If you want to hunt alot, get good grades and have some money....WORK YOUR *** OFF IN THE SUMMER...trust me on this one. College, working and hunting do not mix well, one of them is gonna suffer (from first hand experience, it will be school, :eyeroll: ) When I was in high school, I would work insane amounts on a farm, but then I was free for the most part in the fall to hunt as much as I wanted. Now that I am in my fourth of SIX years of a good old NDSU education, finding time to go hunting, back home or even up here, is tough. This year I never set foot in a ND field this fall due to crazy amounts of homework. Add a part time job in the mix, and you'll find there aren't enough days in the week. College can put a damper on hunting, especially if you plan at hunting back home (which I love doing), but it can be done.
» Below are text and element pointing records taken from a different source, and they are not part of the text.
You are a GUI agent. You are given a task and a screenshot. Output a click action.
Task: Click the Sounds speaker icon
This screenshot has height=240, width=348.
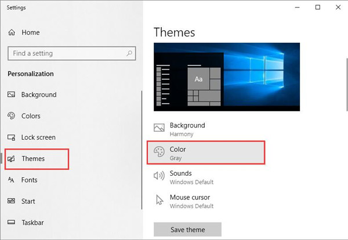[x=159, y=176]
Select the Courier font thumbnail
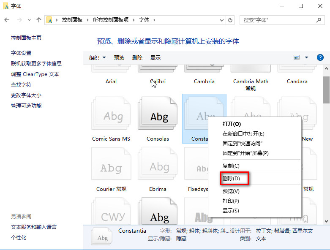This screenshot has height=250, width=330. point(112,167)
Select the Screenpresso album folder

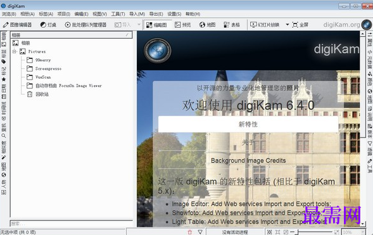pos(48,69)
A couple more bits of advise, DO NOT take up Architecture (I just finished up my final project, and let me tell you, six hours of sleep in the last three days is much more fun if it involves hunting), and do a little socializing while in college too, that can be pretty fun as well. :beer:


----------



## PJ (Oct 1, 2002)

Man, I take classes at UND and I hunt all the time in the fall. I only have class on Tue and Thur and I hunted probably at least three days a week, worked about 15-20 hours and got all As and Bs in my classes. I have done this the past three years and I will graduate in five. College for me has been like one big hunting trip. Plus, North Dakota gives you the opportuntity to hunt a lot with the spring snow season. :beer: 8)
Oh and don't worry about hunting back home because you won't want to. Unless you can maybe catch the late season goose around Christmas time.


----------



## bigblackfoot (Mar 12, 2003)

PJ said:


> Man, I take classes at UND and I hunt all the time in the fall. I only have class on Tue and Thur and I hunted probably at least three days a week, worked about 15-20 hours and *got all As and Bs in my classes. *


PJ im calling Bullsh#t on that one! :eyeroll:


----------



## bigblackfoot (Mar 12, 2003)

But PJ and T Shot are both right. I also go to UND and have no problem working(which isnt that much, but isnt that what student loans are for?),hunting and going to school. I hunted at least 3 times week for the last 3 seasons and am doing just fine. It may take me 5 or 5 1/2 years but who cares. You can manage both or all three you just have to *prioritize*! Have fun in college your only young once man. :beer:


----------



## KEN W (Feb 22, 2002)

"I was thinking of going to school at UND, possibly for fish and game, but I have no clue."

I don't know what UND has for those kind of programs,but NDSU has a good one.My nephew went through it a couple of years ago.

And,you are in luck...our legislature just passed a new law this year allowing non-res college students to buy a res. licence.Which means it costs less and you can hunt the entire season.


----------



## The Dak (Nov 23, 2003)

UND has one of the better Fish and Wildlife programs in the US and many influential professionals have come from the program. Just take a look at the credentials of many of the ND GFD personnel, not to mention the directer of the US Fish and Wildlife Service and many highly touted waterfowl biologists.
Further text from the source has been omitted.